最近、『ひとを〈嫌う〉ということ』(中島義道著)という本を読んで、人を嫌うこと、人から嫌われることを重視しない価値観を知り、衝撃を受けました。
人から嫌われるのを恐れる人にとって、「嫌う・嫌われるのは自然な心理」という価値観を知るだけでも救われる気がします。
日本の教育では、「友達は多いほうがいい」「皆と仲良くすることが大事」「喧嘩は良くない」などの価値観を蔓延させていますが、それだと人間関係がしんどくなるのでは?というのが著者の主張です。
また、「好き」という感情に対しては興味関心を持つ人が多く、研究も進んでいるのに、「嫌い」という感情に対してはそうならない状況は不自然、とも指摘しています。
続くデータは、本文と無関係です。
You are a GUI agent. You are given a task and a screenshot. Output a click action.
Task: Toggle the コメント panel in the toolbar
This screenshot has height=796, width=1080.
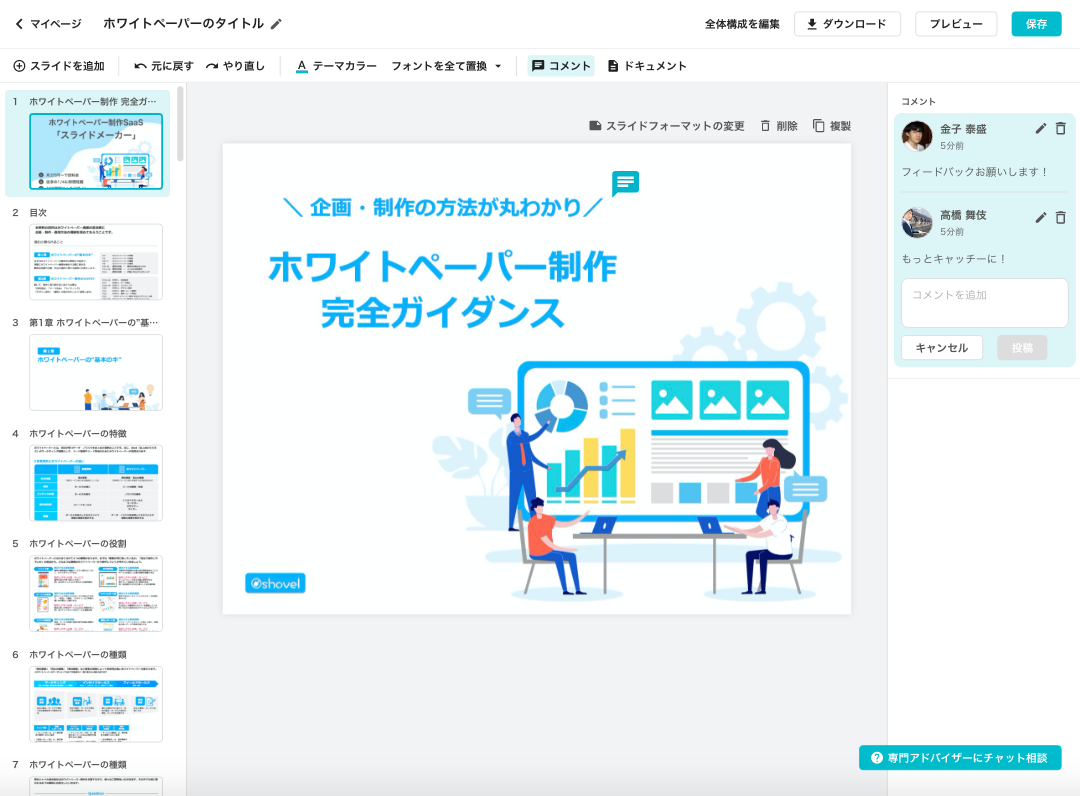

確かに、そう言われてみると「嫌い」という感情も「好き」という感情と同様、自然な感情です。
生活上支障が出るような嫌い方は困りますが、何となく自然に嫌い合うことは自然なことで、抑える必要のある感情ではない、という筆者の考えには救われるものがありました。
自分が全ての人を好きになれないのと同様、誰かから嫌われるのは当然のことなのですが、多くの日本人はその事実が受け入れられず、自分では他人を簡単に嫌っておきながら、自分が嫌われることには過剰反応します。
自己肯定感が低いからかもしれません…
もちろん、世の中には嫌われることを気にしない人もいますが、多くの人はなるべく嫌われたくないと思っています。
そんな中で、「好き・好かれるだけが人生ではなく、嫌う・嫌われるも人生であり、それによっても豊かで味わい深い人生が送れる」という著者の価値観には、ちょっと衝撃を受けました。
とはいえ個人的には、嫌いな人や物に接すると不快で疲れるので、できるだけ避けて暮らしたいですが…
著者のような境地に達するには、まだまだ修行や鍛錬が足りないのだろうと思いますが、新しい価値観を知れて嬉しい本でした。